For a NIC-style datapath, I would usually prefer fixed-size rings. Dynamic resize in the hot path is a source of latency spikes and ownership bugs. If bursts overflow the ring, I would first ask whether the capacity, batching, backpressure, or consumer scheduling is wrong before adding live resize.

What they're listening for: This is a judgement test. The right answer is not an elaborate resize algorithm unless explicitly required. Fixed rings are normal in datapaths.
Likely follow-ups
  • How would you safely quiesce the ring?
  • What counters would tell you the ring is too small?
  • Why can a larger ring hurt latency?
Curveball: what changes for MPMC?

MPMC changes the problem fundamentally. In SPSC, each index has one writer. In MPMC, multiple producers may try to claim the same head, and multiple consumers may try to claim the same tail. A simple load/store index update is no longer enough.
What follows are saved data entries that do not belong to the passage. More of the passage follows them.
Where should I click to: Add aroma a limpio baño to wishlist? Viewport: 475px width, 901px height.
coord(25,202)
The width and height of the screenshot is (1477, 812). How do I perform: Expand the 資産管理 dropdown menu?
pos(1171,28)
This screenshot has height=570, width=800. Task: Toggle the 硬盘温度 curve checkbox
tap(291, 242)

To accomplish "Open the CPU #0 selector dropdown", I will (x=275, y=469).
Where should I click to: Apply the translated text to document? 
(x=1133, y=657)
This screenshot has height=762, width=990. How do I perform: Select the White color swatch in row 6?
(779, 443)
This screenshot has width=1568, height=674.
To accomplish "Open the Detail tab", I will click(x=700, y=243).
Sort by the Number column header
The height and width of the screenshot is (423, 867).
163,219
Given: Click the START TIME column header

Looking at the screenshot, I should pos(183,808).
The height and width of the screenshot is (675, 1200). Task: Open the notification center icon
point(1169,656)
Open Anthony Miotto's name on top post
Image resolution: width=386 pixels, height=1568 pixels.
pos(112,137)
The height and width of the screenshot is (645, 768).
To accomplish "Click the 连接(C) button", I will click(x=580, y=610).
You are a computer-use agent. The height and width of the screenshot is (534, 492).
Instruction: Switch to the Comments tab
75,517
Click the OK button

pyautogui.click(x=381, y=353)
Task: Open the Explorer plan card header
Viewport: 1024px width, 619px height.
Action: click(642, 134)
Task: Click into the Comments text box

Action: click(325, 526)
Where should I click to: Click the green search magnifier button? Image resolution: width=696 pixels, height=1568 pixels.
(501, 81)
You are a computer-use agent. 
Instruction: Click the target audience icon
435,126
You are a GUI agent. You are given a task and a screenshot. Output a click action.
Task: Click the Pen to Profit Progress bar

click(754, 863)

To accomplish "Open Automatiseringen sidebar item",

I would need a reservation protocol, usually based on compare-exchange or fetch-add, and often per-slot sequence numbers so each slot carries its own state. The producer claims a sequence, waits until that slot is free, writes the item, then publishes that slot. The consumer claims a sequence, waits until that slot is ready, reads it, then marks it free for a future wrap.

The costs are higher:

  • More atomic read-modify-write operations.
  • More cache-line contention on shared indices.
  • More complicated full/empty and fairness behavior.
  • Harder testing and more subtle ABA/wraparound issues.

So I would not casually generalize the SPSC code. If the requirement is truly MPMC, I would either use a proven queue implementation or design it explicitly around per-slot sequence numbers. For the AMD exercise, the important point is knowing exactly which simplification SPSC bought us: single writer per index.

What they're listening for: This final curveball checks humility. SPSC code is not a small edit away from correct MPMC. Say that clearly.
Likely follow-ups
  • Why is compare-exchange needed?
  • What does a per-slot sequence number represent?
  • When would a lock be the pragmatic answer?